Two interesting stories point to a future of affordable computing. Scott McNealy says “customers are paying up to 10 times what they should to buy and run computers, but a correction will come soon”, and Intel is thinking of ways “to come out with less-expensive versions of its processors and chipsets to better suit the customer base in India, Eastern Europe and other developing regions.”
This is the theme (Emergic) I have talked often in my writings here – we need to bring down cost of hardware, software and support by a factor of 10 to take computing to the next billion users in the emerging markets.
Sun’s approach is elaborated by the News.com story:
Sun believes it has the answer to the problem: Customers should buy collections of hardware and software already assembled and suited to the task at hand, and they should run multiple tasks on those systems to ensure computing capacity isn’t going unused.
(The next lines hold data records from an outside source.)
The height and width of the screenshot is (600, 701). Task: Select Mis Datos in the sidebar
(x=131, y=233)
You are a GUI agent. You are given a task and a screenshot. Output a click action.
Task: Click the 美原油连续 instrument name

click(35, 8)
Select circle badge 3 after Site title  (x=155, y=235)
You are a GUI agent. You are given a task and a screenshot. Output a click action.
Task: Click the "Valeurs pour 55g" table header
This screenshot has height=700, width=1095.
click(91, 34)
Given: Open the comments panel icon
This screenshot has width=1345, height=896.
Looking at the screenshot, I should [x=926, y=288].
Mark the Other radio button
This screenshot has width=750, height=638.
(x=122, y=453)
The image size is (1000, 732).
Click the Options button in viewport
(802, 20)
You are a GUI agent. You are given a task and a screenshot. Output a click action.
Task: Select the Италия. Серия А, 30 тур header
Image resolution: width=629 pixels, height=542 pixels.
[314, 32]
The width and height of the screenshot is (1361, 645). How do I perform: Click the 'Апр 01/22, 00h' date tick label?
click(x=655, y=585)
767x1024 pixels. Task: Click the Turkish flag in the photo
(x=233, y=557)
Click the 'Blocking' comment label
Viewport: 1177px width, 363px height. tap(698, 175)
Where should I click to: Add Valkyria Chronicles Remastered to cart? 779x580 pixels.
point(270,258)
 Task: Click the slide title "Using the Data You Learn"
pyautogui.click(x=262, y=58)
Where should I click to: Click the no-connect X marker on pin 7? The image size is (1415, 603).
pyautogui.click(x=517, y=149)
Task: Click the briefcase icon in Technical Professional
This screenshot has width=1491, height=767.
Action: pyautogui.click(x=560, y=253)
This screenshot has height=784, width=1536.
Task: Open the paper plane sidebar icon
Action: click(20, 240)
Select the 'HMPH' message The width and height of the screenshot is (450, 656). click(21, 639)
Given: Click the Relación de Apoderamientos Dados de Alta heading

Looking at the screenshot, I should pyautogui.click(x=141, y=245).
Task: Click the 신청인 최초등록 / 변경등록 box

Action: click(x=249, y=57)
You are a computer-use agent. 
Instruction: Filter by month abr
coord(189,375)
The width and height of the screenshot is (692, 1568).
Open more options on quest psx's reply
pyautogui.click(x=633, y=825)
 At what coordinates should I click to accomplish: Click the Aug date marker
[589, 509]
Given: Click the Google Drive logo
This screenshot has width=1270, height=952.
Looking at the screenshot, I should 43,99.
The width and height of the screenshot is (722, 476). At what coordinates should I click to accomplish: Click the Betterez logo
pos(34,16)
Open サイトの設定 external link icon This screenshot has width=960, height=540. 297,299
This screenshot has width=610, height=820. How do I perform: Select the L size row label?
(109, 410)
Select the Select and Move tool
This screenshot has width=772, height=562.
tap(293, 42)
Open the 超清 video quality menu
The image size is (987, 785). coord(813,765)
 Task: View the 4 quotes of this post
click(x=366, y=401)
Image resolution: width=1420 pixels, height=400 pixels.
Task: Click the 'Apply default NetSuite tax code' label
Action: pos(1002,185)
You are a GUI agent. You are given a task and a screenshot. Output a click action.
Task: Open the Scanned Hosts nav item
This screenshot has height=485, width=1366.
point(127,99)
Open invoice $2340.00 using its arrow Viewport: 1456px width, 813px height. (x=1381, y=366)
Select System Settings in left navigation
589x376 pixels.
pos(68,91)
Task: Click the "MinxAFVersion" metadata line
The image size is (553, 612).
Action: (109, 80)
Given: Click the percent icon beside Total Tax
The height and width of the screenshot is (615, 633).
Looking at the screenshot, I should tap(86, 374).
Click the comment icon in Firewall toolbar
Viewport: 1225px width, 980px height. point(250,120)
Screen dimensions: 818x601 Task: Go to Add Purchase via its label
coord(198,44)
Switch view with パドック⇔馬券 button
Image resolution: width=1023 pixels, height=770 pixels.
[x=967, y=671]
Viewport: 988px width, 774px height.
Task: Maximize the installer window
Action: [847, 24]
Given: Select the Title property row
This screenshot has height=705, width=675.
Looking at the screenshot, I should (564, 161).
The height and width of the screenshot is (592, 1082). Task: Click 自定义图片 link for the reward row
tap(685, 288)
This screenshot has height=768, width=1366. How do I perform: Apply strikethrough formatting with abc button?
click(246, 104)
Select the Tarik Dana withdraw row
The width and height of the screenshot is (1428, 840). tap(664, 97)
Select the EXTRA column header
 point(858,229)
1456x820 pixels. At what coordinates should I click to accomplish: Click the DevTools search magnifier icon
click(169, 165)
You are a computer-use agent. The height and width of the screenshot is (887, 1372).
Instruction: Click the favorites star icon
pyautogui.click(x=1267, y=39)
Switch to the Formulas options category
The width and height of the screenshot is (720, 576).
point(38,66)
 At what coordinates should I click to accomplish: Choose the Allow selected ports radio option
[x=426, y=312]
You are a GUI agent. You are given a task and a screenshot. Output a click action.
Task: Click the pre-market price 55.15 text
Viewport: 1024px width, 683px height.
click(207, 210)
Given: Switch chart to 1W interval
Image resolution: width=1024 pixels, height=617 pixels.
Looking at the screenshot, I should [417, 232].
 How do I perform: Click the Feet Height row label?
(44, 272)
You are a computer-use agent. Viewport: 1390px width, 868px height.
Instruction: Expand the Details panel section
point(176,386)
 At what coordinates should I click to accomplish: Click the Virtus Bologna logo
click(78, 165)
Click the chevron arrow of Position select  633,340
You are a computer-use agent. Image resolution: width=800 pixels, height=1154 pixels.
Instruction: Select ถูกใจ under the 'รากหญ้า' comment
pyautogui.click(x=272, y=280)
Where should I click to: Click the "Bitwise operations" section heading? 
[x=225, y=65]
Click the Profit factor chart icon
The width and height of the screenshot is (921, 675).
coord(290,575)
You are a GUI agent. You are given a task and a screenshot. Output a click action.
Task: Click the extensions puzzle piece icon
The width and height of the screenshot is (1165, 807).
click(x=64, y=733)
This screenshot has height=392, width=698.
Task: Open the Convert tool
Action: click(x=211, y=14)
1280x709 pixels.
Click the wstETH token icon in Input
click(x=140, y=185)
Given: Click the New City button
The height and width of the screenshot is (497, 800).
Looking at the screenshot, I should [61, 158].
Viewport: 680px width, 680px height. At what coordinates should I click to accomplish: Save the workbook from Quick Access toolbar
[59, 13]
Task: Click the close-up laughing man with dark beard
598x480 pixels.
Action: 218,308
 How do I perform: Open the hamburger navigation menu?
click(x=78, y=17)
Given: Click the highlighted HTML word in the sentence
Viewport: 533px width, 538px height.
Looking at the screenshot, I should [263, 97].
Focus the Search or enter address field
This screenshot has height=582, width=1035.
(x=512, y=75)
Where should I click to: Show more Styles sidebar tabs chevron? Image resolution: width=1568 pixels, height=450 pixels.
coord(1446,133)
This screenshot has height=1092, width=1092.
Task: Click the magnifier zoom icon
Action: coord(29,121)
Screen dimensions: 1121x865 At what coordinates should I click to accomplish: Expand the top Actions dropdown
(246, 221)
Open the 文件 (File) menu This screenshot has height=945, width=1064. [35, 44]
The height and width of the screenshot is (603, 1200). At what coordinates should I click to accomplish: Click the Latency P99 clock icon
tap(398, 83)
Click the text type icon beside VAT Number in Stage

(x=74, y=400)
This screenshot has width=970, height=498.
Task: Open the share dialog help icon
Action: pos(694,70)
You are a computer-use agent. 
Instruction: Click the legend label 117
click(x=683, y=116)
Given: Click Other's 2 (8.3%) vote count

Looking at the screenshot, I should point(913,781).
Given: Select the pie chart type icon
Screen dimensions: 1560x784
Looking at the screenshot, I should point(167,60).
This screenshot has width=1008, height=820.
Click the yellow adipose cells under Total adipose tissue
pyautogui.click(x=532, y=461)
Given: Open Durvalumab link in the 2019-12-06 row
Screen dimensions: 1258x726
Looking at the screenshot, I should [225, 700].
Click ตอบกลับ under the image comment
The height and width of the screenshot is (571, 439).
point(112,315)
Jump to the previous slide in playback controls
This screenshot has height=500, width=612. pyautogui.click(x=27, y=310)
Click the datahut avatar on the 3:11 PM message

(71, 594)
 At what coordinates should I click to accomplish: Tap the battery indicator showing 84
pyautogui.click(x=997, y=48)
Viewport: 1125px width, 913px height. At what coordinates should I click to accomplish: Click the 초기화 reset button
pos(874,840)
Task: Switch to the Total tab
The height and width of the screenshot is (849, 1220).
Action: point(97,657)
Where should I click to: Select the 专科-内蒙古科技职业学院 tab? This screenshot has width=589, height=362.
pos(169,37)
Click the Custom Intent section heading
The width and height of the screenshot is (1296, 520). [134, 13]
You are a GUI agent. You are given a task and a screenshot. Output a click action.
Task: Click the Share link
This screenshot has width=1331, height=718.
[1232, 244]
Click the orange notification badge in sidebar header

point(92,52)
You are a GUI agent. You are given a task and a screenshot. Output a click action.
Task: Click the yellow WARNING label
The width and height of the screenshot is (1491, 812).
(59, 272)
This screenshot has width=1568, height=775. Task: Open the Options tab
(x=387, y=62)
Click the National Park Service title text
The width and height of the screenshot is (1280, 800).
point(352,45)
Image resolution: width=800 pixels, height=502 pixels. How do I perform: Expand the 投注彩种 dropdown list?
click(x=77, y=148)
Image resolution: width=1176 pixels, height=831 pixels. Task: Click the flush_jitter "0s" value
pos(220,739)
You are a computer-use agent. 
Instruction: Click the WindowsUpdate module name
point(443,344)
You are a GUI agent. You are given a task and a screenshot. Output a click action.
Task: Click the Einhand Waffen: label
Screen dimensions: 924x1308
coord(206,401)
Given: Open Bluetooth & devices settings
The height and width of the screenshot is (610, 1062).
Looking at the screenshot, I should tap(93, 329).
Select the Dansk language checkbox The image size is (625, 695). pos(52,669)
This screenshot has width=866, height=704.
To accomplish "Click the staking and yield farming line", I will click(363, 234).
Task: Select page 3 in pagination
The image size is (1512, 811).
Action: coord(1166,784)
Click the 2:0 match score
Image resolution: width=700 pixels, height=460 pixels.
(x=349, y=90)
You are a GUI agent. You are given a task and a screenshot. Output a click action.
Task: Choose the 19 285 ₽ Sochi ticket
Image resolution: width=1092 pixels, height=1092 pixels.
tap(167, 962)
The Java Enterprise System will cost companies $100 per employee per year to use, Sun said. That fee includes professional services to help customers switch to the Sun software, as well as training and 60 hours a week of support. The company argues that charging customers that way is simpler than pricing software packages out for different customers depending on how many e-mail boxes, servers, server processors, terabytes of storage space they use.
The Java Desktop System costs $100 per desktop per year or–for customers using the Java Enterprise System–$50 per employee per year, Sun said.
Intel’s ultimate goal is to sell PCs for as little as USD 199, according to its president, Paul Otellini. Writes News.com: “The main question facing the company now is how to take the cost out of building a desktop.”
I think Intel is not getting it right here – it already has the solution. Take its 486 chips or the Pentium I chip, and make a USD 50 thin client. Think thin clients, not cheap thick desktops.